Check your understanding:
(a) In the journal entry on needle anxiety, what did the class use in a practice lab to test their own blood glucose levels?
(b) Reproduce a passage from the journal entry on needle anxiety word for word, starting at the words "In other news, there" and ending after "that it continues.".

━━━━━ Document extract

15 January 2012: Associative Trypanophobia and a Scar Update

There is an unusual aspect of my life that strikes me as odd, and it is my unusual simultaneously high and low tolerance to pain.

I have had my fair share of falls, tumbles, scrapes, cuts, a few gashes, and other accidents growing up, but none of that really seemed to phase me that much in terms of how painful they were.  For example, I once had someone playfully take a hard swing at me with a large icicle (don't ever do this, seriously), which didn't break, and thudded as it smacked me in the thigh.  This wasn't that bad, in terms of pain.

In spite of being able to take all of this, I have a terrible anxiety when there are needles involved.  I have as long as I have been able to remember been resentful of needles being inserted into my body, and literally started shaking the few times it has been necessary.  The pain of needles isn't really that bad, or sharp for that matter, but the psychological anticipation of the pain coming is what causes me to worry and shake.

For example, in a practice lab for class we once used disposable lancets to test our own blood glucose levels, but I could not bring myself to administer the sharp, sterile device to draw blood from my finger.  I had to hand someone else my lancet, and looked away.  I told my partner to pick a finger random, but not to tell me which one.  When my partner asked if I wanted him to countdown, I said no.  I felt that counting would have made it worse.  Someone sitting next to me was kind enough to distract me with an anecdote, but I still was shaking and jumped when I felt the sharp pain on my finger.

This shaking anxiety has always been in my life in response to anticipated physical pain.

I remember reading somewhere once a study about negative changes in infant and toddler pain thresholds or vaccination discomforts as correlated with circumcision status, and I can't help but wonder.  This fear and anxiety for anticipated pain has been around as long as I can remember.  My earliest memory of vaccination was an anxious one, even before the needle, and at the time I didn't know and couldn't remember why.  This was the first shot I would ever remember.  Why was I so frightened with no previous concrete negative memory before?

This might all seem speculative, because, well, for me it is.  Whether or not it is speculative, I think this is significant.

All speculation aside, I will conclusively state that taking two shots directly into my penis on the day of surgery certainly did nothing to improve my already present anxiety for needles.

In other news, there has been some mild improvement in the scars.

The fibroid fissure is now not a local, hard, raised, clearly defined lump under my skin anymore.  Now it is only a tough gristly area where I am guessing the collagen scar matrix is breaking down.

The fleshy crater is still a crater, and has surfaced over with gray, shiny scar tissue.  It appears to be filling in very, very slowly from the bottom.  I'll keep my fingers crossed that it continues.

━━━━━━━━━━
━━━━━ Extracted data

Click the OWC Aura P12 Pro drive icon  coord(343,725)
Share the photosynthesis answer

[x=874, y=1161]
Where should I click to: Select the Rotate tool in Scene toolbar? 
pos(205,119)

━━━━━━━━━━
━━━━━ Extracted data

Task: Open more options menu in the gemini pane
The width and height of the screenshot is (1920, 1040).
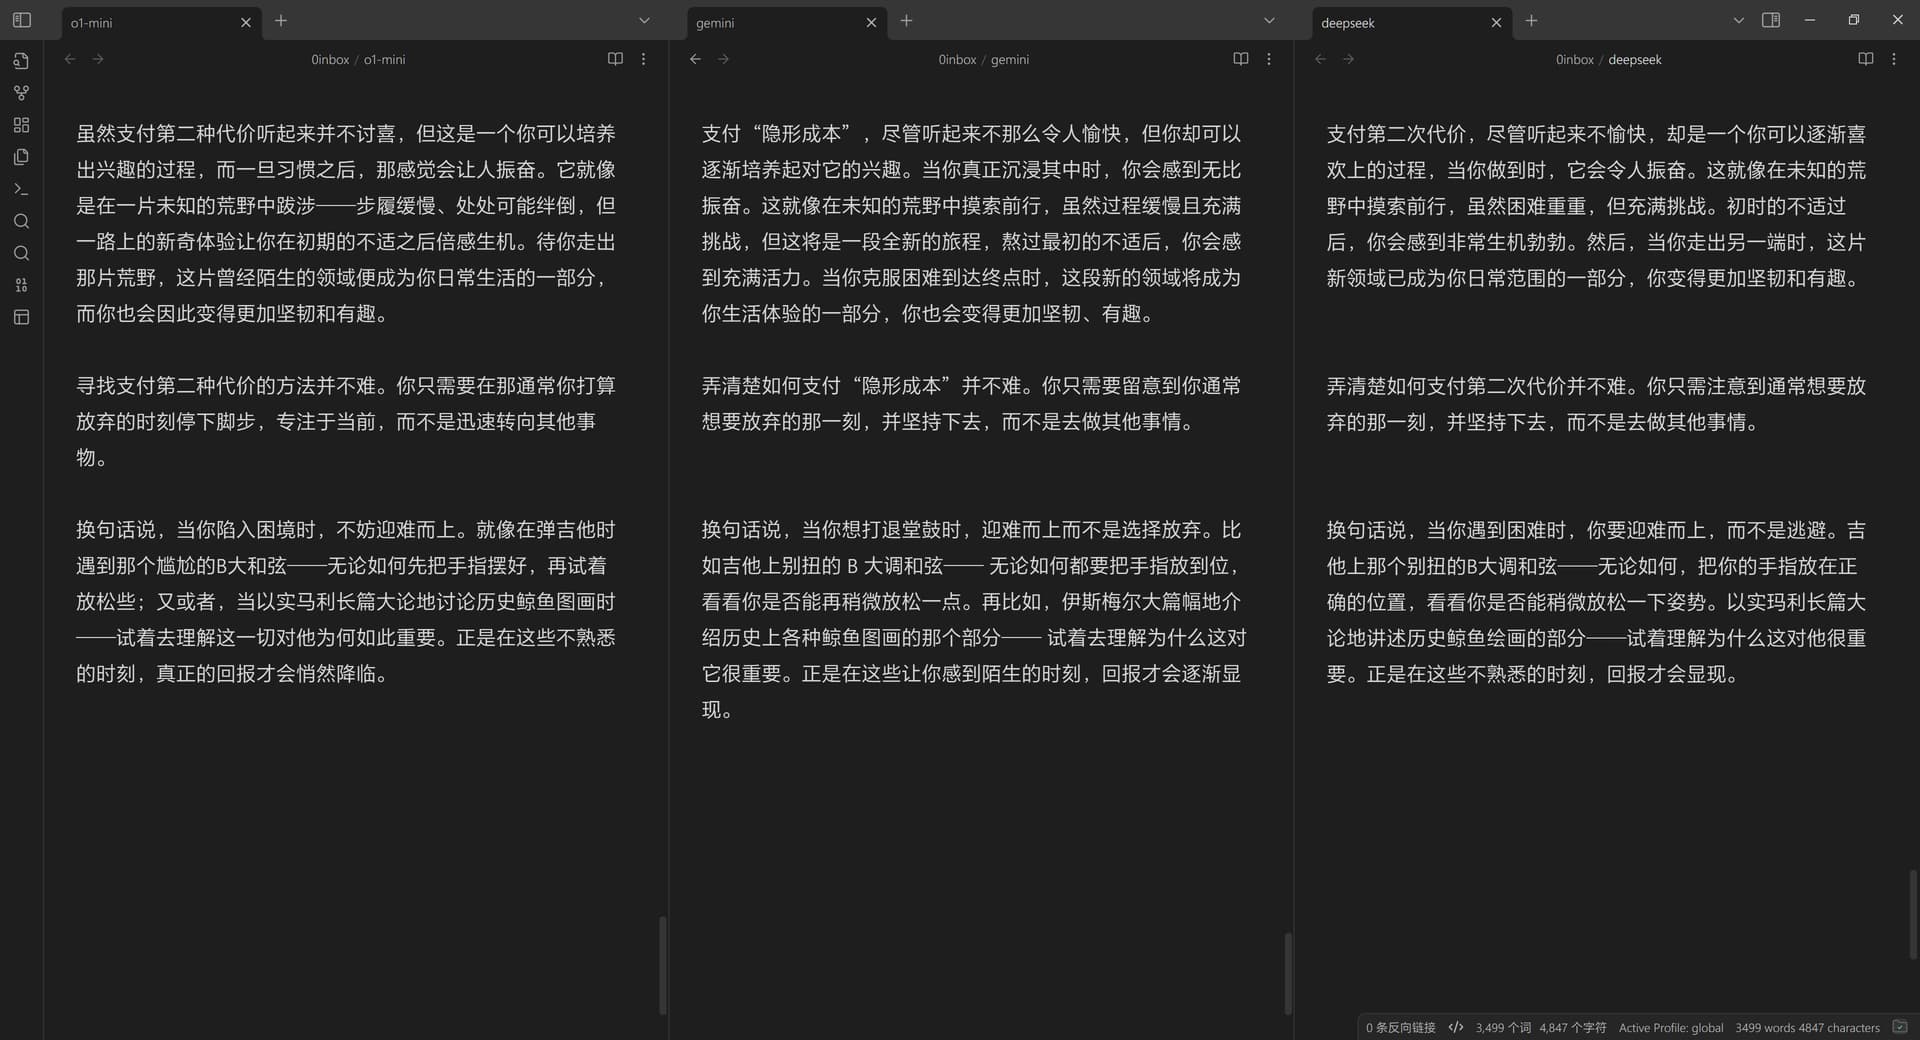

━━━━━━━━━━

Answers to this exercise:
(a) Disposable lancets.

(b)
In other news, there has been some mild improvement in the scars.

The fibroid fissure is now not a local, hard, raised, clearly defined lump under my skin anymore.  Now it is only a tough gristly area where I am guessing the collagen scar matrix is breaking down.

The fleshy crater is still a crater, and has surfaced over with gray, shiny scar tissue.  It appears to be filling in very, very slowly from the bottom.  I'll keep my fingers crossed that it continues.